It’s common for parents or grandparents to lend money to adult children. It’s also common for such family loans to make everyone unhappy — the lender, the borrower, other family members . . . even the IRS.
The first clue as to whether a family loan could be trouble is the nature of the loan. A loan for the down payment on a first home or seed money for a promising business startup might be one thing. Bailing out a child or friend who’s perpetually in debt is another. Choose your loans carefully.
One way to look at a family loan is to figure it’ll never be repaid and simply chalk it up as a gift. You might even consider it an advance against the child’s inheritance. However, other family members may resent that you’re not loaning them money, too, or they may expect the family member to pay back the estate when you die. It might be a good idea to discuss any sizable loan with the other heirs to make clear why you’re lending money and whether you intend to have it paid back or whether it is an advance against their inheritance. Loaning a family member or friend money you don’t realistically expect to be paid back also can create serious tax consequences, which will be discussed shortly.
Most Certified Financial Planners® recommend that if you’re going to loan money to a family member or friend, you put the loan in writing. Be clear about the amount you’re lending, what interest you’re charging, payments, due dates, and even late fees. This benefits you and the borrower, and can help if there is any dispute with the Internal Revenue Service about the loan.
As long as the total loan is for less than $13,000, the IRS is probably not going to care about the loan. That’s because for 2011 you can gift up to $13,000 a year free of gift tax (or $26,000 if it’s a loan from a married couple). The exception to this rule is if the borrower uses the money to buy income-producing assets. Above $13,000, loans get a bit more complicated.

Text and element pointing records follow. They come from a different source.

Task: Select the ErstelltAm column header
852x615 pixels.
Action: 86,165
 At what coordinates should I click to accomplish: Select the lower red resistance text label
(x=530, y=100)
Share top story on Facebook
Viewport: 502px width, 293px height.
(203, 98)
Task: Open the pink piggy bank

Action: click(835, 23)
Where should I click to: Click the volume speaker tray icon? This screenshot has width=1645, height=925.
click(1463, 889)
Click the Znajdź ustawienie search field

As you might expect, you can’t just hand a child or friend tens of thousands of dollars, call it a loan, and then simply forgive it. Otherwise, people would use “loans” to shift assets to heirs free of gift or estate tax. Consequently, any time you loan more than $10,000, you must charge an interest rate that is at least as much as a minimum IRS rate — known as the applicable federal rate. In April 1999, that rate ranged from around 5% on short-term loans (less than two years) to about 5.7% on long-term loans (over seven years). If you make an interest-free loan or charge less than the applicable federal rate (below market rates), you may have to pay income tax on the imputed interest you should have received.
For loans up to $100,000 that are not invested by the borrower, you won’t pay any tax on imputed interest as long as the borrower doesn’t earn other net investment income over $1,000. If investment income exceeds $1,000, you pay income tax only on imputed income that equals the borrower’s net investment income. For loans over $100,000, you’ll pay income taxes on the phantom interest regardless of how the money is used.
What happens if your child or friend fails to pay back the loan? First, you can always forgive up to $13,000 of the loan each year ($26,000 for married couples). Second, the IRS may try to re-characterize the loan as a gift. This is where good loan documentation can be invaluable. It also helps if there is at least some history of repayment, and if you can show efforts at trying to collect, including selling loan collateral or, heaven forbid, suing.
Clearly, loaning to family or friends should not be done casually. It may not only damage personal relationships, but also cause income tax and estate planning problems. Work with your Certified Financial Planner® and attorney to be sure everything is in order.